私は「推し事」をしていると、とても幸せな気分になる。推し事とは、推しを応援する活動全般を指し、コンサートへ行ったりグッズを買ったりすること。
「推し」と聞くとアイドルやアニメのキャラクターを思い浮かべる人が多いかもしれない。でも、私の推しはそのどちらでもない。
お笑いに出会ったことで笑顔が増えた
私の推しは、いわゆるお笑い芸人だ。お笑いの魅力に気付いたのは新型コロナウイルスの流行がきっかけだった。
高校3年生の春、新型コロナの蔓延により休校になって学校へ行けなくなった。登下校がない分、自由な時間が増えた。大学受験に向けて勉強すれば良かったのだが、やる気が起こらず、何もしない日が続いた。怠惰な日々の中でYouTubeを観ていると、ふと目に入ったのがお笑い芸人のチャンネルだった。
何の気なしに見始めると次々に別の動画が観たくなり、あっという間に1時間が経ち、2時間が経ち、一瞬で夜になった。つまらない毎日に飽き始めた頃の私を笑顔にしてくれた。それから私は取り憑かれたようにそのチャンネルにアップされている動画を観まくった。
ゆるりと喋る様子や仲の良い雰囲気を観ていると、男子高校生の休み時間を覗き見しているような感覚になった。彼らが出演するテレビ番組もほとんど全てを録画して、とにかく「追いかけて」いた。
当時は彼らのことを推しだとは思っていなかったし、もちろん推し事をしているつもりもなかった。でも今振り返ると、私にとって初めての推しは彼らだったなと思う。
私とは真逆の性格の女性芸人に惹かれた
受験が終わった2月頃、いつもの如くYouTubeを観ていたら新たな出会いがあった。
その時に観た動画は、ツッコミの女性芸人が面接官として様々な職種の人に話を聞き、その2人の掛け合いを楽しむものだった。
常軌を逸した行動をする人が面接を受けに来るのだが、言動のひとつひとつにツッコミを入れる姿が観ていてスカッとするほど気持ち良い。私は自分の意見をストレートに伝えることが苦手なほうなので、はっきり物を言う様子が普段は言えない気持ちを代弁してくれている気になった。それから私は彼女の虜になった。
可愛らしい顔立ちからは想像できないほどコテコテの関西弁で捲し立てるようにツッコミをする姿は、彼女のことを詳しく知らない人からすると性格がキツそうに見えるかもしれない。大阪の下町で育った彼女が発する言葉は、関西人の私からしてもかなり訛っているなあと感じる。

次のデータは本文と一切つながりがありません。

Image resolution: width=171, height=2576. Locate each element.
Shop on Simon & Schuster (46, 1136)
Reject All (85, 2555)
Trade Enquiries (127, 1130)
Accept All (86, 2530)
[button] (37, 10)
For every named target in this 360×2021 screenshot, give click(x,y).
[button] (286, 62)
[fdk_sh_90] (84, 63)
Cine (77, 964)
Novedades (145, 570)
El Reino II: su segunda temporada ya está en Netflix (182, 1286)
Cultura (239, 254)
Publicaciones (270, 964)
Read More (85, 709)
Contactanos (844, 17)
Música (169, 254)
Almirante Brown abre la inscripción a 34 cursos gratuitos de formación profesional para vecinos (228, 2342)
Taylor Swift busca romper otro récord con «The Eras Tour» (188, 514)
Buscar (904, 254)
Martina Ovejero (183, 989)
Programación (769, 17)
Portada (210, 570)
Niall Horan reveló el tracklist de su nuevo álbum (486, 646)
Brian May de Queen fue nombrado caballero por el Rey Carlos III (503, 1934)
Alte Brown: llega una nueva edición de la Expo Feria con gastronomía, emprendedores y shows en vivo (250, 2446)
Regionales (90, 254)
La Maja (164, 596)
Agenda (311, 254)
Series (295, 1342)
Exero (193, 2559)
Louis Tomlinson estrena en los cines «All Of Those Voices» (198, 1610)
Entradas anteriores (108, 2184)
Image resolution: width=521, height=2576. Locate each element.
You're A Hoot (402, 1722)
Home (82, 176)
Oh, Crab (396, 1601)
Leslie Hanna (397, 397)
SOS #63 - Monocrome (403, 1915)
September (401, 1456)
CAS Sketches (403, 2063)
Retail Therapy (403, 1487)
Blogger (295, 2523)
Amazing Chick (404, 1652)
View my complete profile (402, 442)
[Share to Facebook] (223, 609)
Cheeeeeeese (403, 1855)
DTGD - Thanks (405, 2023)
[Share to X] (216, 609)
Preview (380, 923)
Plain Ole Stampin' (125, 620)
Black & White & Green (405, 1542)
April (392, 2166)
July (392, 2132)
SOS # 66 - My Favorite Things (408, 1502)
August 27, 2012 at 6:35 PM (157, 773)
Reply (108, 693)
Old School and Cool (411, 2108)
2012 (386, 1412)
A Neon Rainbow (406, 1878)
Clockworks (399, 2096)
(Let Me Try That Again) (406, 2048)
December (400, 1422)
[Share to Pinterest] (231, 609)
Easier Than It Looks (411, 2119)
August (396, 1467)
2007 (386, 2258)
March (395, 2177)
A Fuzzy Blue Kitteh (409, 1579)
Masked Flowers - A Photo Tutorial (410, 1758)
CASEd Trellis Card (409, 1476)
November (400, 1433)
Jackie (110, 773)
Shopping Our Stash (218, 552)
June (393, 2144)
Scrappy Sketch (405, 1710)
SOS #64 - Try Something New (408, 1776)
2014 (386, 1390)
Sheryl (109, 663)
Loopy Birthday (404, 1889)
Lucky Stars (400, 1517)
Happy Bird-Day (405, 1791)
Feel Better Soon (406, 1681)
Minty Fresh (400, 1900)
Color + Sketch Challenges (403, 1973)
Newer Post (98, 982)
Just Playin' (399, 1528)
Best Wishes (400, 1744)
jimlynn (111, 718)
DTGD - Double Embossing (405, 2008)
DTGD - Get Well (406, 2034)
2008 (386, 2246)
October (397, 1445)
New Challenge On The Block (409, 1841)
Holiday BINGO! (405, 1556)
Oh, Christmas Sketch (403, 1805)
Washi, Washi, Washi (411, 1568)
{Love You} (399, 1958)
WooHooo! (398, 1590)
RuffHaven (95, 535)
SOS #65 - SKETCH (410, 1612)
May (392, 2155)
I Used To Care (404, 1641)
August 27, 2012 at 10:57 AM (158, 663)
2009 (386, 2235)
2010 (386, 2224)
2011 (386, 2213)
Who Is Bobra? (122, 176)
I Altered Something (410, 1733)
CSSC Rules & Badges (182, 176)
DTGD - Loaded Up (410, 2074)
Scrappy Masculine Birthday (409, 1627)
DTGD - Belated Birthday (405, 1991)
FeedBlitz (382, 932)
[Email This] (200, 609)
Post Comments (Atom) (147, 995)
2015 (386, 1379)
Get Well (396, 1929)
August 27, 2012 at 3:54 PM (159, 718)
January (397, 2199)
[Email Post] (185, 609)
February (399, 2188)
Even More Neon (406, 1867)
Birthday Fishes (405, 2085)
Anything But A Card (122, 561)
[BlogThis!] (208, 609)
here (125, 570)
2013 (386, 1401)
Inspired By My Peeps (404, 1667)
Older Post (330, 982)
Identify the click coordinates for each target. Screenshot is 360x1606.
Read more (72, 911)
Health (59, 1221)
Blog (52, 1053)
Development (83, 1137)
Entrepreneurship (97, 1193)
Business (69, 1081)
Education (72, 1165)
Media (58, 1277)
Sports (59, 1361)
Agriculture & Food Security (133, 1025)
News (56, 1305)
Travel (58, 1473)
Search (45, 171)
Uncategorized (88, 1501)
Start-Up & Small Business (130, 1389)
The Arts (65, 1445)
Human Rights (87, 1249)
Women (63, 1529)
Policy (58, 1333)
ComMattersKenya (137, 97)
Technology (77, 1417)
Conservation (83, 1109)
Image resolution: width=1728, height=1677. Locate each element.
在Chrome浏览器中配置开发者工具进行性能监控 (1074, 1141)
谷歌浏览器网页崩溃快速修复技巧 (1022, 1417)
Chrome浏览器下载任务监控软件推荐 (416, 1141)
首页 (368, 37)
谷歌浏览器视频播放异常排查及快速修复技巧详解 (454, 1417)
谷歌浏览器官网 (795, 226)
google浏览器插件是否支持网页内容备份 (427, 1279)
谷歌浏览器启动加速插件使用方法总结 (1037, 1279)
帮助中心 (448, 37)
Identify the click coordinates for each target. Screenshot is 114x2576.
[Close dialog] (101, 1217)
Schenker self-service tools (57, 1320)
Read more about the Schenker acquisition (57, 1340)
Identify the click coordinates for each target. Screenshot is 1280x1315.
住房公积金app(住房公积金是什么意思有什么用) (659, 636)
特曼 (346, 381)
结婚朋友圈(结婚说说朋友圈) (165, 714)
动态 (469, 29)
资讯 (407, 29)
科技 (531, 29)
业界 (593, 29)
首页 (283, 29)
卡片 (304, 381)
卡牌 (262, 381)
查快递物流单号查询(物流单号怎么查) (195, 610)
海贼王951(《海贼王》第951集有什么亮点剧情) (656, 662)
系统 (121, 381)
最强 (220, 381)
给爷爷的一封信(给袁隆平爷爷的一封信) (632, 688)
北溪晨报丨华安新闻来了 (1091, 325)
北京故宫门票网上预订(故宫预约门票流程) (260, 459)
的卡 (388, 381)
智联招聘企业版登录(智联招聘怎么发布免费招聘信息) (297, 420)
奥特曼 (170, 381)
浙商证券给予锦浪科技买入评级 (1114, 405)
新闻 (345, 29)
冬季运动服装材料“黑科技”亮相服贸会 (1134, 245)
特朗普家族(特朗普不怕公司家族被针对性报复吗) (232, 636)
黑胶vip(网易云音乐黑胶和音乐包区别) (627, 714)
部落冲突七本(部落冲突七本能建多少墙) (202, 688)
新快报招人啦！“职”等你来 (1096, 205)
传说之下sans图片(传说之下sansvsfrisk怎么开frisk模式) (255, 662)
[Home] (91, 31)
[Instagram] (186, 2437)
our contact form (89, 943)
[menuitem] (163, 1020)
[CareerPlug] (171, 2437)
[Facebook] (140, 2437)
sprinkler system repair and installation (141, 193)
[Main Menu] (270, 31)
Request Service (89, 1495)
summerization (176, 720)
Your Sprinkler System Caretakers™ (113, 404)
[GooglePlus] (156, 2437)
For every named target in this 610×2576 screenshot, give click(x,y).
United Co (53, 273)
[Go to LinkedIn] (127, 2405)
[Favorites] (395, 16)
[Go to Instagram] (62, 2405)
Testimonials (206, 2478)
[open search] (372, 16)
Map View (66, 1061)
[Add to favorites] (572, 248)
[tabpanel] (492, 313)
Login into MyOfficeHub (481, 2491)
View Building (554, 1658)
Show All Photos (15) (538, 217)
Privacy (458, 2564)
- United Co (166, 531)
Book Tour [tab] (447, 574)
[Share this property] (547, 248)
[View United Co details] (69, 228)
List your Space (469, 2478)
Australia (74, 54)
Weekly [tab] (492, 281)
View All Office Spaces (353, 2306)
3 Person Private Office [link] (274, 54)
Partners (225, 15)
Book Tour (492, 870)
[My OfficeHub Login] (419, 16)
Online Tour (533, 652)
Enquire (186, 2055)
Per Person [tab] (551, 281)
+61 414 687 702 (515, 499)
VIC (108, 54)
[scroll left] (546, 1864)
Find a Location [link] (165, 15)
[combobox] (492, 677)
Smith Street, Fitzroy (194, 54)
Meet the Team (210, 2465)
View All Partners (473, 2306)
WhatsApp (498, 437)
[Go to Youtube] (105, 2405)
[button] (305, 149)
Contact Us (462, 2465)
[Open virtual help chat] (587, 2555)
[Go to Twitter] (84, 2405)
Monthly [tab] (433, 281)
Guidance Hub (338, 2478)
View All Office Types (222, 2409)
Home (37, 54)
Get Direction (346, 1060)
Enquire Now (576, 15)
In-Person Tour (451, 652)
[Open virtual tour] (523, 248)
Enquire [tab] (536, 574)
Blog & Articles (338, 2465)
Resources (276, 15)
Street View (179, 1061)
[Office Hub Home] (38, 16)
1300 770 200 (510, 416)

それでもそこには彼女が面白いと思ったものを伝えようとする芯の強さがあって、キツい言葉とは裏腹に人懐っこく、誰とでも仲良くなれる明るさがある。私とは真逆の性格に惚れてしまった。
ラジオを聴くだけにとどまらない「推し事」
彼女の喋りに魅了された私にとって、相方とのお喋りを1時間以上聴けるラジオはご褒美以外の何物でもない。
聴き始めた当初は、放送が始まる数分前からイヤフォンをつけて待つほど心待ちにしていた。ところが最近は聴くだけでは物足りず、メールを送るようになった。毎週3通程度送り、それが番組内で紹介されることを期待して聴いている。
送るメールの内容は、学校から家までの帰り道に考えることが多い。誰にも邪魔されることなく、今日あった面白かったことを送ってみようとか、今週のメールテーマに合う思い出は何かあるかなとか考えながら歩く時間がとても楽しい。
実際に紹介されると、彼女たちを応援していることが伝わったように感じられる。メールを送るようになってからのほうがラジオを楽しめている。
仲間を見つけるためにも広報活動をしたい
このようにYouTubeを観たり出演番組を録画したりラジオにメールを送ったりと、毎日推し事に勤しんでいるのだが、唯一苦手なことがある。それは人に自分の推しをおすすめすることだ。
お笑い好きを公言すると、私自身も面白くないといけないのではという謎のプレッシャーを感じてしまう。別に音楽を聴くのが好きな人が楽器を弾けなくてもいいし、読書が趣味の人が奇想天外な物語を書けなくてもいい。それでも一発ギャグやモノマネのひとつもできない私がお笑い好きと言うのは気が引けてしまう。
本当は同じようにお笑いにハマった人と語り合いたい。仲間を見つけるためにも広報活動をできる人になりたい。
誰か、知り合いのいない静かなカフェなんかに行って、私と語りませんか。